The Israel Defence Forces (IDF) entered the Jenin refugee camp, in the north of the occupied territory at about 7am (5am GMT) on Thursday acting on intelligence suggesting a cell linked to Palestinian Islamic Jihad was planning to carry out imminent attacks, the army said in a statement.

Two civilians and seven men claimed by Palestinian militant groups were killed in the fierce gun battle that ensued. Several of the camp’s residents said the violence was the worst they had witnessed since the second intifada, or Palestinian uprising, in the 2000s. The death toll from the raid is the highest in a single Israeli operation recorded by the United Nations since records began in 2005.

The events on Thursday in Jenin led the Palestinian Authority, which has limited governing powers in the West Bank, to announce it was suspending security cooperation with Israel, and sparked confrontations elsewhere: two more Palestinians were shot and killed by soldiers in protests that turned violent at checkpoints near Ramallah and in East Jerusalem.

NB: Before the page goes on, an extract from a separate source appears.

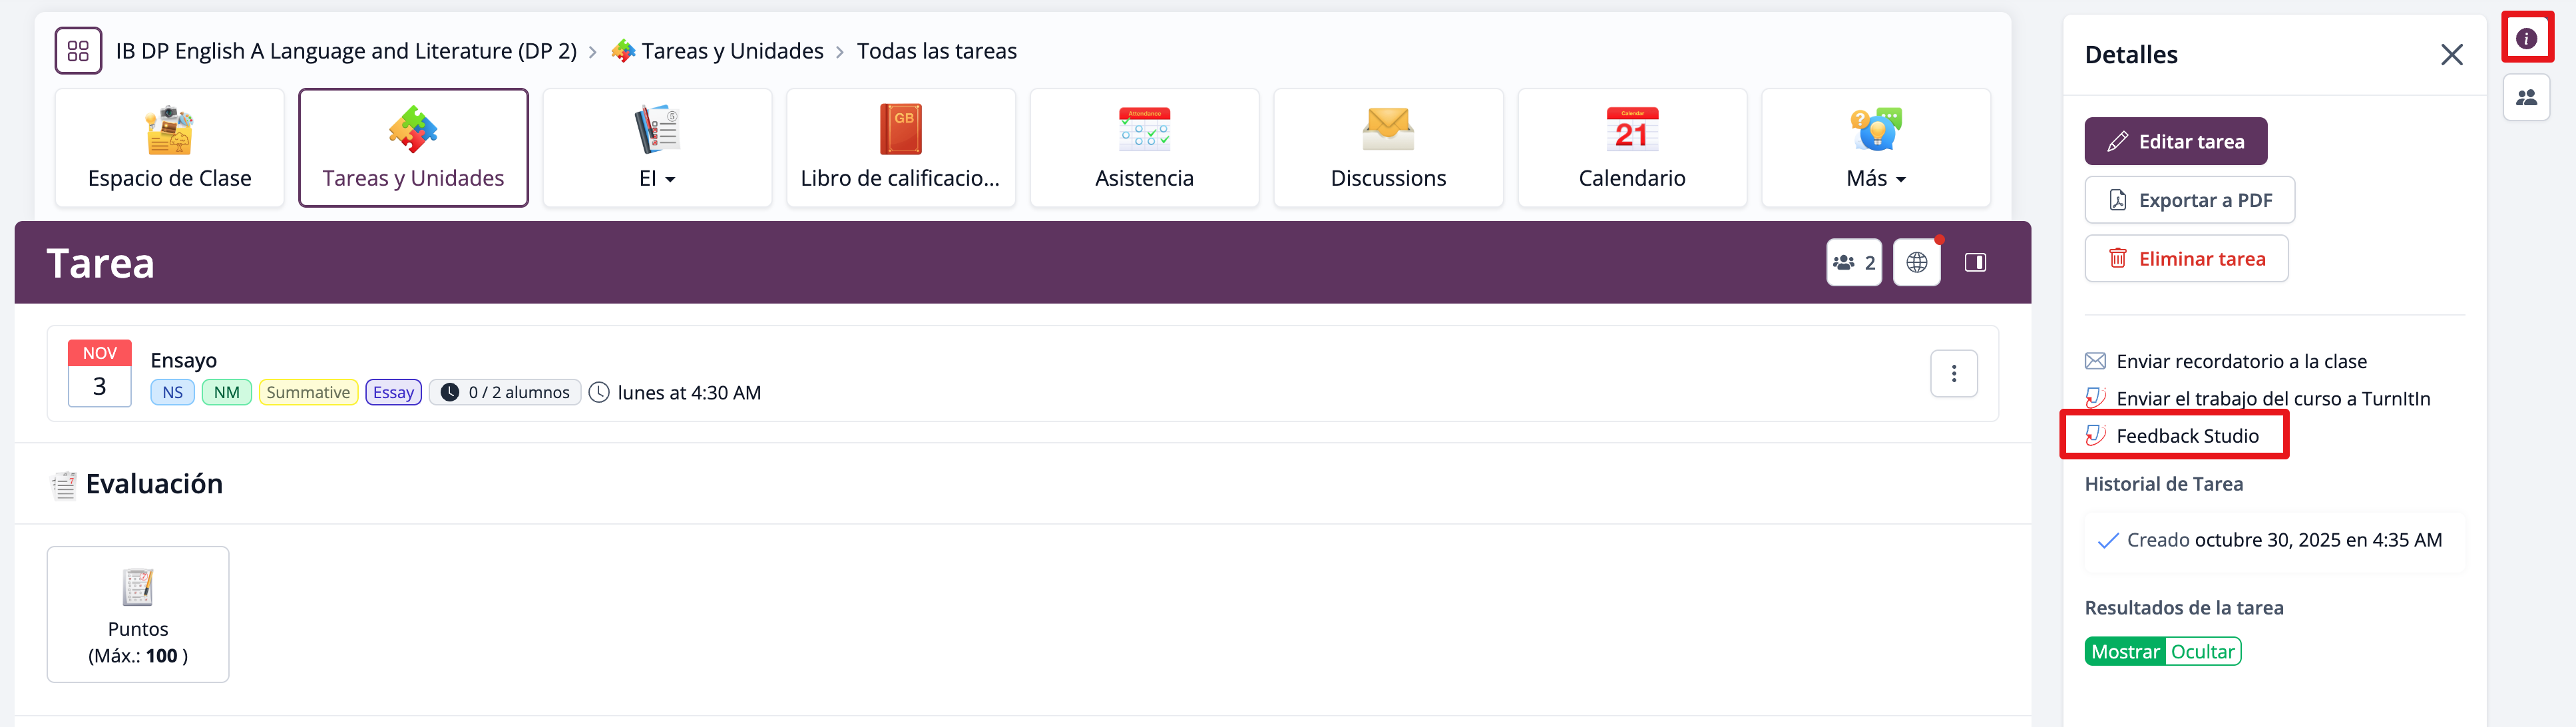
Task: Close the Detalles panel
Action: click(x=2451, y=55)
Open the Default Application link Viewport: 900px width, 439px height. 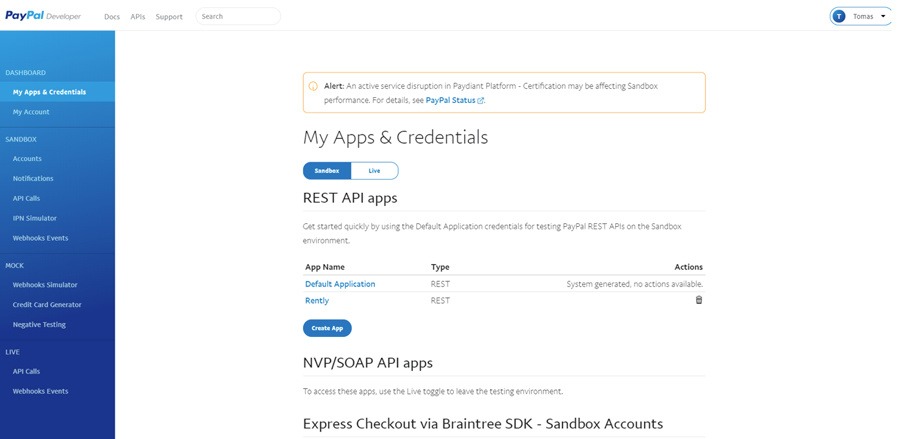coord(340,284)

Overnight on Friday, six rockets were fired from the Islamist-controlled Gaza Strip towards southern Israel, four of which were intercepted by the Iron Dome air defence system. The IDF responded by conducting bombing raids on what it said were two military sites in central Gaza. Both the Gaza and Israeli fire appeared limited in scope, and no injuries were reported on either side.

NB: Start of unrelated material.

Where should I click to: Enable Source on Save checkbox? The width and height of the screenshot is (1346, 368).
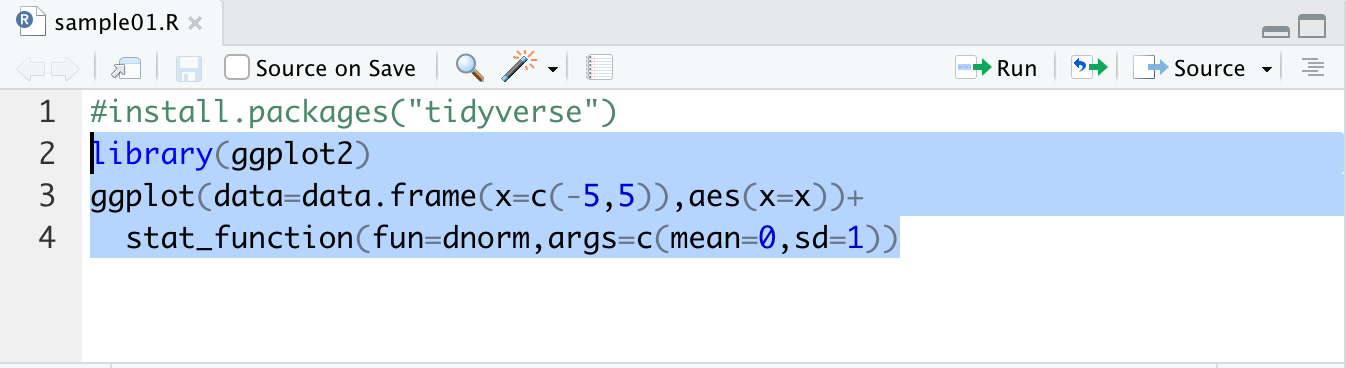coord(237,68)
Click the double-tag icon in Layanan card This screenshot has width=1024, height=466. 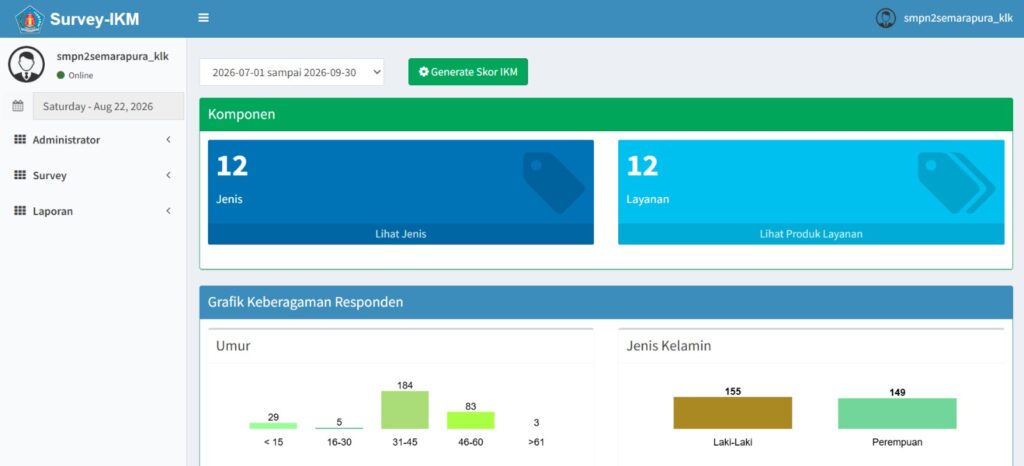click(x=956, y=183)
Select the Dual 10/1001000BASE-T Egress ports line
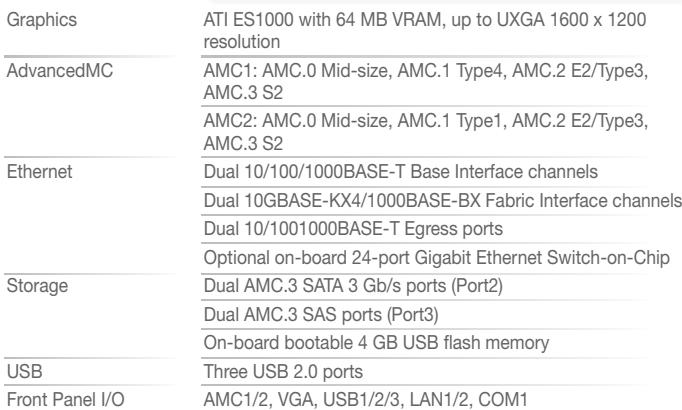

The leader of Islamic Jihad, a smaller and more belligerent group than the strip’s rulers, Hamas, claimed responsibility for the attack from Gaza during a rally in Gaza City on Friday that attracted thousands of people.

Efforts by international mediators to defuse tensions appeared to have succeeded, with no immediate sign of escalation into war of the kind seen between Israel and the Gaza Strip multiple times since Hamas seized control of the enclave in 2007.

The holy al-Aqsa mosque compound on Jerusalem’s Temple Mount, often a touchpaper for violence, remained calm during Friday prayers, which were accompanied by a heavy Israeli police presence.

Worries that the intractable conflict could once again spiral out of control have not dissipated, however. Thursday’s events come against the backdrop of a nine-month-old Israeli military campaign targeting Palestinian factions in Jenin and nearby Nablus, launched in response to a deadly wave of Palestinian terrorist attacks last spring.

In 2022, about 250 Palestinians in the West Bank and 30 Israelis were killed, making last year the bloodiest since 2004. A surprise three-day Israeli bombing campaign against Islamic Jihad in the Gaza Strip in August killed another 49 people, according to Gaza’s health ministry. So far this month, 31 Palestinians have been killed.

Newly released polling suggests that support for the dormant peace process has reached an all-time low on both sides, and it is widely feared that the recent election of the most rightwing government in Israeli history will stoke tensions further.

The US secretary of state, Antony Blinken, is due to arrive for talks in Egypt, Israel and the West Bank next week. In a statement issued on Thursday, the state department said it was “deeply concerned” by the violence and urged both sides to de-escalate.

The UN, Egypt and Qatar have also urged calm, Palestinian officials said, while the UN security council is expected to meet behind closed doors on Friday to discuss the deteriorating security situation.